All in all, I believe that coaching will be part of the solution, but not the whole solution. Right now, because of its lack of regulation, the coaching field has more room to innovate in training models than the therapy field, and that’s a good thing. But coaching is also limited because coaches aren’t licensed or trained to treat mental illness.
Moving Forward
I don’t know what the future of therapist training will look like, but I suspect the current machine won’t last long before grinding to a halt. It’s too expensive. It’s not very effective. And AI will rock the world of therapy in unpredictable ways. But there will always be a need for human beings with real wisdom and empathy. How we train them is an open question: perhaps there will be profusion of private institutes, apprenticeship programs, coach trainings, wisdom schools, and modern monasteries—let a thousand flowers bloom.
If there’s one thing I’ve learned from my 12 years as a therapist, it’s that resilience in the face of change (in this case, massive, unpredictable, civilization-level change) requires psychological flexibility. Instead of sticking stubbornly to outdated, rigid structures, we must remain open to new ideas, make bold experiments, and find out what works.
That’s all for this week! As always, I appreciate your feedback on Mind, Meaning, and Magic. What do you think about the future of therapist training? What experiences have you had with therapists or coaches? How will AI impact our fields? Let me know in the comments.
As always, thanks for reading,
Chris Cordry, LMFT
I've had pretty good experiences with licensed therapists. I did not have a good experience with a life coach. There was a huge difference in professionalism that I didn't realize I had gotten used to with therapists. The life coach was trying to be my friend, wasn't available when he said he would be, breached confidentiality almost immediately. I fired him after 3 or so sessions.
I think what really bothers me about life coaches is there's no one to report them to if they're unethical. No one is watching them. There's no database to check to see if any of their clients have ever complained about them. I'm fine with psychotherapy training being shortened, altered, made cheaper, whatever as long as they still have to answer to a licensing board.

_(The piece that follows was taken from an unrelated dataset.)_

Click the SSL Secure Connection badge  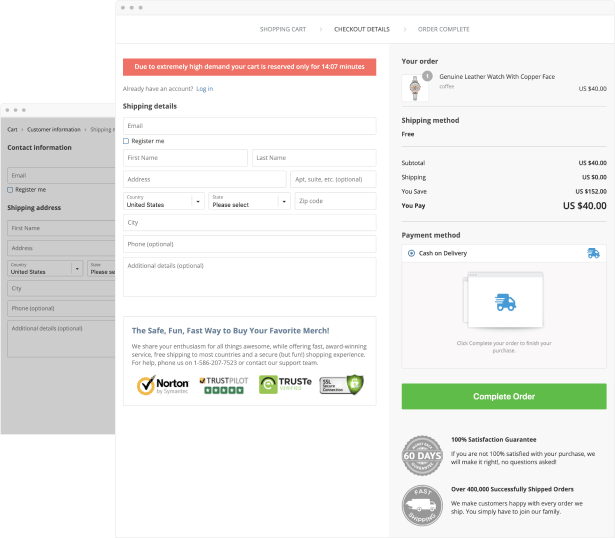(340, 385)
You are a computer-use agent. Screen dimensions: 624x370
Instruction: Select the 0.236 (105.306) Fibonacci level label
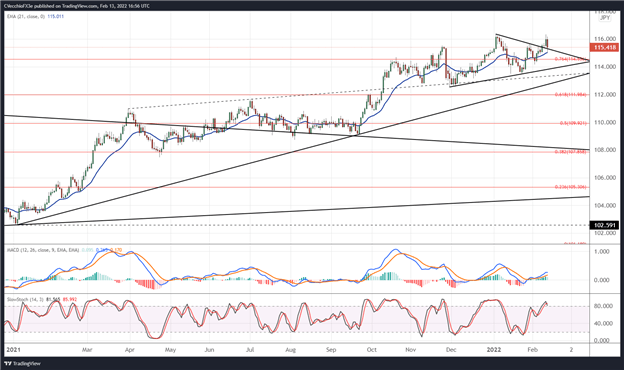click(570, 187)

Hi Chris! I'm a new reader and currently in grad school to become a psychotherapist. I resonate with your perspective shift of "wisdom workers" and your article is helping me think about my current training and point it towards what would be most useful. I'm mostly interested in the transpersonal realm, and having had my own deep experiences with it, this is where my compass is pointing towards.
and ooooof yes to "not everyone should be a therapist." It truly does feel like a calling, and there's a clear difference between classmates who feel that and others who don't.